23時。寝かしつけを終えて、やっと自分の時間。インスタを開く。同級生の旅行、片付いた部屋、手作りのお弁当。30分後、なぜか気分が沈んでいる。それでも指は止まらず、次の投稿へスクロールしている。

SNSを見た後に落ち込むのはなぜ?
他人の「編集済みのハイライト」と、自分の「未編集の日常」を比べているからだ。
心理学では、自分より上に見える相手と比べることを上方比較と呼ぶ。SNSのフィードは、この上方比較が起きやすい構造だと指摘されている。表示されるのは各人の最良の瞬間だけ。散らかった部屋や疲れた顔は投稿されない。比較の土俵が、最初から傾いている。
落ち込んだ後にさらに見てしまうのも珍しくない。気分を変えたくて開き、また比較して沈む。心当たりがあるかも。このループの入口は意志の弱さではなく、フィードの構造だ。
見る時間を減らすと気分は変わる?
変わる可能性を示す実験がある。ただし万能ではない。
大学生を対象にした実験(Hunt 2018、N=143)では、SNSの利用を1日10分・プラットフォームごとに制限した群で、孤独感と抑うつ感の低下が報告された。
一方で、正直に添えておく。SNS制限が幸福感全体に与える影響は、複数の研究をまとめたメタ分析では結果が割れている。「減らせば幸せになる」とまでは言えない。それでも「見る量を自分で決める」ことが気分の一部に働きうる、という手がかりにはなる。
フィードはどう整えればいい?
削除ではなく、比較の火種だけを間引く。
アカウントを消す必要はない。見た後に決まって気分が沈む相手を、ミュートするだけでいい。ミュートは相手に通知されない。フォロー解除より心理的な障壁が低く、関係はそのままでフィードだけが変わる。
あわせてフォロー一覧を眺めて、「なぜフォローしているか思い出せない」アカウントを数件外す。
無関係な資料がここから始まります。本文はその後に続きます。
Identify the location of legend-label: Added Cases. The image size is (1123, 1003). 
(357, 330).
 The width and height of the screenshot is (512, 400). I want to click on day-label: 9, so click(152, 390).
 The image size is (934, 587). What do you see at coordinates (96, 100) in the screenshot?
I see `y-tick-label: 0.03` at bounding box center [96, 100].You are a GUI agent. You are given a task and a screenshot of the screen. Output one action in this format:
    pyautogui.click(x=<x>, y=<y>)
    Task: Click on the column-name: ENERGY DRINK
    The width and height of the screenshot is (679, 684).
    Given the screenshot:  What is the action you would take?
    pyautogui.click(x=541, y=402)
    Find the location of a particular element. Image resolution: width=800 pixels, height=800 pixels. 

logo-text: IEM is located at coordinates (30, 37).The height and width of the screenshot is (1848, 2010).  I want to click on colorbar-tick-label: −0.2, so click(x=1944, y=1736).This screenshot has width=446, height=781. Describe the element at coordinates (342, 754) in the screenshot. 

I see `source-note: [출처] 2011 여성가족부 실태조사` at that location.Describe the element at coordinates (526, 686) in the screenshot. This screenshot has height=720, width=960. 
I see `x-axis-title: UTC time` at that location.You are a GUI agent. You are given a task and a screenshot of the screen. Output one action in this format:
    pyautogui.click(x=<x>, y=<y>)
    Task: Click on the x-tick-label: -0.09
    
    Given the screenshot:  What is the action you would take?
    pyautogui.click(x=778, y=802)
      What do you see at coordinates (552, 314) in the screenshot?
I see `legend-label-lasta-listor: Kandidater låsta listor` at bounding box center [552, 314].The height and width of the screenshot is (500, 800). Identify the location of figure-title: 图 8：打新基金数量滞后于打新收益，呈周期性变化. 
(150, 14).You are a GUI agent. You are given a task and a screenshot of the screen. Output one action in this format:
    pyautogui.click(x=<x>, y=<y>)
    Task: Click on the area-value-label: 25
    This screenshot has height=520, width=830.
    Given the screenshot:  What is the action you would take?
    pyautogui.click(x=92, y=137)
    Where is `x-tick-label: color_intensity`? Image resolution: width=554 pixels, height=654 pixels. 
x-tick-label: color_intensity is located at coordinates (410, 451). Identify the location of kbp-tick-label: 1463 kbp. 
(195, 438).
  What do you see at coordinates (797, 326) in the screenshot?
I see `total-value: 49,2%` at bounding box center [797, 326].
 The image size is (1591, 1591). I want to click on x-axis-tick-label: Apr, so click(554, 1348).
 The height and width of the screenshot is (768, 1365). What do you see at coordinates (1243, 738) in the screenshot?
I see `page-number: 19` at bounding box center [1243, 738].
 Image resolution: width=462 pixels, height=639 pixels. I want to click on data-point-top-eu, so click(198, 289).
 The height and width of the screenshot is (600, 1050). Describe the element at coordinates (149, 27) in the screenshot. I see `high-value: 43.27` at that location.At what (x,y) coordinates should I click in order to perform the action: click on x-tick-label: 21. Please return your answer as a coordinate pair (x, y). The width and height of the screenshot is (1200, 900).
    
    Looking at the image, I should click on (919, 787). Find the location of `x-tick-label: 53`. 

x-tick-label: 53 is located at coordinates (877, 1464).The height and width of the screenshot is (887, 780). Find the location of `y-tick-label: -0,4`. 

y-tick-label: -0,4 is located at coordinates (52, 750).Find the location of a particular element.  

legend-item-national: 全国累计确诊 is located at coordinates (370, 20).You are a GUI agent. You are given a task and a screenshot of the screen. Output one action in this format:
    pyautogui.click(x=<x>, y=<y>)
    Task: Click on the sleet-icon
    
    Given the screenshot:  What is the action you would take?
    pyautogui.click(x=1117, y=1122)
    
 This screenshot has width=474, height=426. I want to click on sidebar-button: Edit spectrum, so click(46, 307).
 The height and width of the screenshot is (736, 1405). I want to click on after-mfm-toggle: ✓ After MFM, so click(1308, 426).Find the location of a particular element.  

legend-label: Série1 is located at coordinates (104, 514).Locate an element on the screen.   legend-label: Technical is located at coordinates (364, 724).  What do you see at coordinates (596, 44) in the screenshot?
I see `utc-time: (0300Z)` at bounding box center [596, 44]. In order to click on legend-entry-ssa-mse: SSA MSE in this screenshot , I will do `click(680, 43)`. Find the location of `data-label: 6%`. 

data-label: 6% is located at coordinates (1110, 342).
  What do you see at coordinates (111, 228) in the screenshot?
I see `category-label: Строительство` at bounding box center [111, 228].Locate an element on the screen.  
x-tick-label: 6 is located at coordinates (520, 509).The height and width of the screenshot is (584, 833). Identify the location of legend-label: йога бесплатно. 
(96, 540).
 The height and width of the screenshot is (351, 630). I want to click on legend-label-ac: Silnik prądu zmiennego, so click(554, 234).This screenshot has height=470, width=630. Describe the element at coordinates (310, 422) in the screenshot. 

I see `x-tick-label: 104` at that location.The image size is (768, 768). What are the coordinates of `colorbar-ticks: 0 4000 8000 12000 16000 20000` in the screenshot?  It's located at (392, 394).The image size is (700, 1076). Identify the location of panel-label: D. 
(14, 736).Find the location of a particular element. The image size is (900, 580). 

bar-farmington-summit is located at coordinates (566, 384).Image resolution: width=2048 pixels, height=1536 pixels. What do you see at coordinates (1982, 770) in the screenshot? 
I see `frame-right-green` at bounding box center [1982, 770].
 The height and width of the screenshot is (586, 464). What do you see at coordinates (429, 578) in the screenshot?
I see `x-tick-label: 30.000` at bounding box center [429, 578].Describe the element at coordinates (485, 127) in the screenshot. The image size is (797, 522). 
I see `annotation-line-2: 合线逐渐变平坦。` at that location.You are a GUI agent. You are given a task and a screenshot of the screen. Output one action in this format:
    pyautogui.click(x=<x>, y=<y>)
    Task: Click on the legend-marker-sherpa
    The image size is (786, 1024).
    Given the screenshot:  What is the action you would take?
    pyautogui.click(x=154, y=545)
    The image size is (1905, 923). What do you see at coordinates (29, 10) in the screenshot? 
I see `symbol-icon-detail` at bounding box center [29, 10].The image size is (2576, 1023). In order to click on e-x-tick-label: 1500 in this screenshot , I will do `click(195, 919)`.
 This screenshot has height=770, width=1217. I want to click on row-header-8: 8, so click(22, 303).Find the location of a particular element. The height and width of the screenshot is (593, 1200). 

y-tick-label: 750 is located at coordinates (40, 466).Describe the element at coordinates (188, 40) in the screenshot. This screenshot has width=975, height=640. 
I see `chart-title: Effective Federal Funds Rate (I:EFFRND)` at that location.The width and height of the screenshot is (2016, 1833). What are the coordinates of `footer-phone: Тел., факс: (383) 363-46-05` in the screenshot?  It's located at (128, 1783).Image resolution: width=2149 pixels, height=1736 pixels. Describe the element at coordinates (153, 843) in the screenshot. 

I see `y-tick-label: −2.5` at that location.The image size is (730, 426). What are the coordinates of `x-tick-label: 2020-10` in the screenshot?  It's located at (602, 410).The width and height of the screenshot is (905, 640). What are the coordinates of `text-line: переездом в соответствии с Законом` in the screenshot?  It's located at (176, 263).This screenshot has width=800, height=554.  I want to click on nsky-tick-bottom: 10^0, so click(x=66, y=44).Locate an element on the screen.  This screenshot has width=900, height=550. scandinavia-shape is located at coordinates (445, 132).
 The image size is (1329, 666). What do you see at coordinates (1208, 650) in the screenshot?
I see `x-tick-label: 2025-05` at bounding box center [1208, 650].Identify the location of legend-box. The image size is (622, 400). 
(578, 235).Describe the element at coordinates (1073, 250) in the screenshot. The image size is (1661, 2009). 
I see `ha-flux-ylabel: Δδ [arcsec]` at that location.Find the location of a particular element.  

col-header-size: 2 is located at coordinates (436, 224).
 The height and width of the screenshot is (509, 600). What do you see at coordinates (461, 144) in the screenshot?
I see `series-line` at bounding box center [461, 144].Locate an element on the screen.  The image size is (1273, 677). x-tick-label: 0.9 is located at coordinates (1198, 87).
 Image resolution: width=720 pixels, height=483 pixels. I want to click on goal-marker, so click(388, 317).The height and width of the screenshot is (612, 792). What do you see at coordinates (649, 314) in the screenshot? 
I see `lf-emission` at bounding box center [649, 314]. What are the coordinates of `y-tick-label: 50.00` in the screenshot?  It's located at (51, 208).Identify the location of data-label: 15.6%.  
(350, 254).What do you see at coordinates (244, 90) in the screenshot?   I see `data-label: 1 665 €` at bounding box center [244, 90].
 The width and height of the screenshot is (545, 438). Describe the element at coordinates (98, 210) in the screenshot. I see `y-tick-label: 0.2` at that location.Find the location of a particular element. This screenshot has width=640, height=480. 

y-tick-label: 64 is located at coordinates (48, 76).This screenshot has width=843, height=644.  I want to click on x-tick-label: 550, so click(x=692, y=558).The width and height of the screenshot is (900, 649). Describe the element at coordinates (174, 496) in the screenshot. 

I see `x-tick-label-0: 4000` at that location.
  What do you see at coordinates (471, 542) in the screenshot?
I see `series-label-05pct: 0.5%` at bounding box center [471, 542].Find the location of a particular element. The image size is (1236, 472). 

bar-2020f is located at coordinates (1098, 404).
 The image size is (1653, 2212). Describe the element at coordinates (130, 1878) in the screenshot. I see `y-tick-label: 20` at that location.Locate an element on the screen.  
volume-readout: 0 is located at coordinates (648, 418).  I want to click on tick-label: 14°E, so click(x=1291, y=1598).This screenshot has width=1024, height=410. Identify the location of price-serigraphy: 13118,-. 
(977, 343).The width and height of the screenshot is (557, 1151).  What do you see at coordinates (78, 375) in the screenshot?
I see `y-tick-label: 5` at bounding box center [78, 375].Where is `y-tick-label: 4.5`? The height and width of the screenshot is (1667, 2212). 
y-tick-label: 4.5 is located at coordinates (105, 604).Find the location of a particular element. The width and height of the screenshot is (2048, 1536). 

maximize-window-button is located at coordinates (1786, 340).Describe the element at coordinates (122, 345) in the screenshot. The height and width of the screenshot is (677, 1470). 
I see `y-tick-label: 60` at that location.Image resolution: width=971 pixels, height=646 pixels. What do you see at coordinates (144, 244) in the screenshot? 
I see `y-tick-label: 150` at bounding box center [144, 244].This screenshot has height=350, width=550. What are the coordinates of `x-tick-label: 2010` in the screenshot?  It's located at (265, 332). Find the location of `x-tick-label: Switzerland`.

フィードの火種は、たいてい少数の発信源に偏っている。数件間引くだけでも、開いたときの景色は変わる。
1日10分の制限も、スマホのスクリーンタイム設定で今夜から用意できる。守れない日があってもいい。10分で通知が出ること自体が「なんとなく開き続ける」への摩擦になり、続けるか閉じるかを選び直すきっかけになる。
寝かしつけ後の時間は、1日でようやく巡ってきた自分の時間だ。その時間を、落ち込むための比較に使う義理はない。フィードを整えるのは我慢ではなく、自分の時間を取り戻す作業だ。
今夜の一手: 火種を3つミュートする
- 見た後に落ち込む相手を3つ選んで、ミュートする(約60秒)。相手に通知は行かない。
- 余力があれば、SNSアプリに1日10分の利用制限を設定する。
- 明日の夜、気分が沈み始めたら「土俵が傾いているだけだ」と一度だけ言葉にする。あなたの日常が劣っているわけではない。